Tarefas a realizar:
1. Cite os adjetivos que o texto sobre a Boa-Nova da salvação usa para qualificar a liturgia.
2. Transcreva sem alterações, do texto sobre a Boa-Nova da salvação, tudo o que vai de "Entre a sabedoria" até "do Mediador único.".

Texto para leitura:
┌──

Não se trata apenas de uma identificação lingüística com um povo novo, de apreender mais ou menos profundamente suas pulsações íntimas e de permitir, assim, à Palavra e às instituições eclesiais que adotem pouco a pouco a fisionomia cultural deste povo. Não se trata apenas de traduzir as Escrituras, de um dia ter uma liturgia indiana, chinesa ou africana, de construir uma catequese baseada em categorias de pensamento não-ocidentais. É necessário sobretudo que a Boa-Nova da salvação atinja o homem no momento em que ele tem consciência, segunda uma linha cultural que lhe é própria, de dever assumir seu próprio destino, numa abertura total do homem para que a Boa-Nova seja atualizada na vida presente e existencial do homem no seu próprio contexto.

 

Pelo fato de a Boa-Nova da salvação ser a realização do destino humano na humanidade do Homem-Deus, o cristianismo está em condições de encontrar o homem  moderno no terreno mesmo onde ele se colocou. Como já vimos, o exercício da fé revela a verdade do homem e implica, pois, uma certa concepção da promoção humana e da liberdade. Reciprocamente, uma certa maneira de trabalhar para a promoção humana pode ser significativa da ordem da fé.

 

Entre a sabedoria humana do cristão e a do paganismo ateu - tentação do homem moderno que pensa ilusoriamente que a salvação está no termo de uma promoção humana entregue aos seus próprios recursos - o confronto é inevitável. A Boa-Nova da salvação é uma exigência de despojamento radical; por isso, o empreendimento de civilização obtém sua retidão e dispõe o homem a receber sua condição de "filho"  das mãos do Mediador único.

└──

Material fornecido:
┌──

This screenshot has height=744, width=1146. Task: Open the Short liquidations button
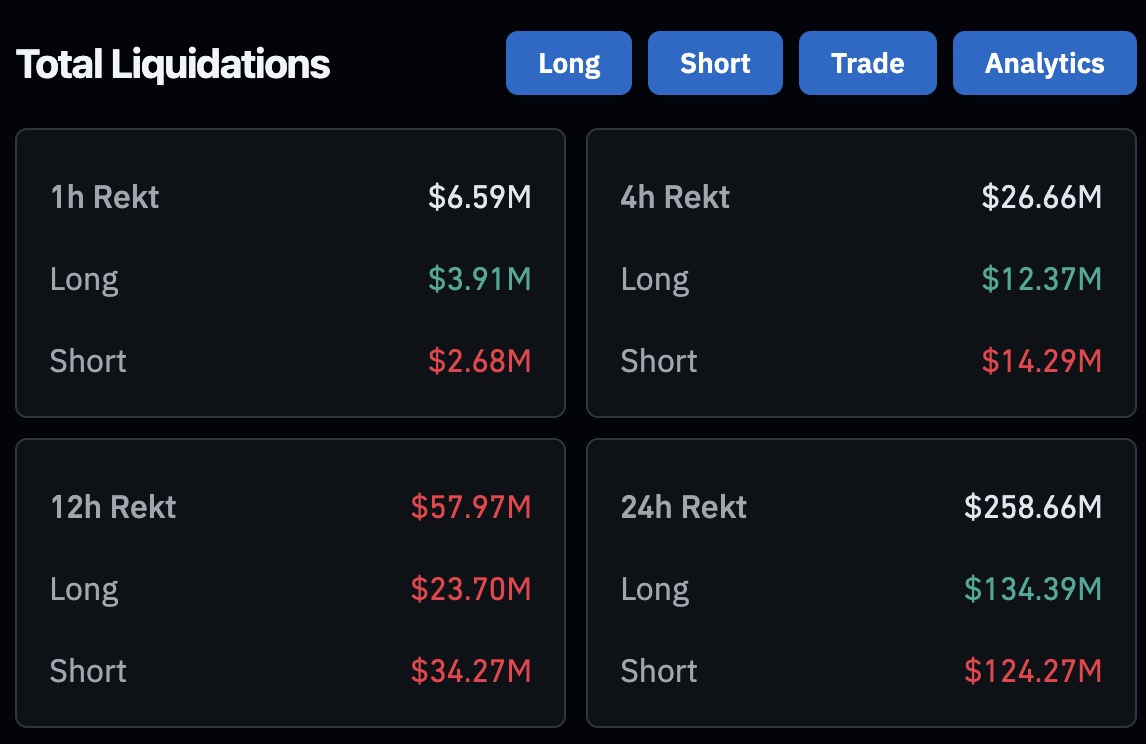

└──

Respostas por tarefa:
1. indiana, chinesa, africana

2.
Entre a sabedoria humana do cristão e a do paganismo ateu - tentação do homem moderno que pensa ilusoriamente que a salvação está no termo de uma promoção humana entregue aos seus próprios recursos - o confronto é inevitável. A Boa-Nova da salvação é uma exigência de despojamento radical; por isso, o empreendimento de civilização obtém sua retidão e dispõe o homem a receber sua condição de "filho"  das mãos do Mediador único.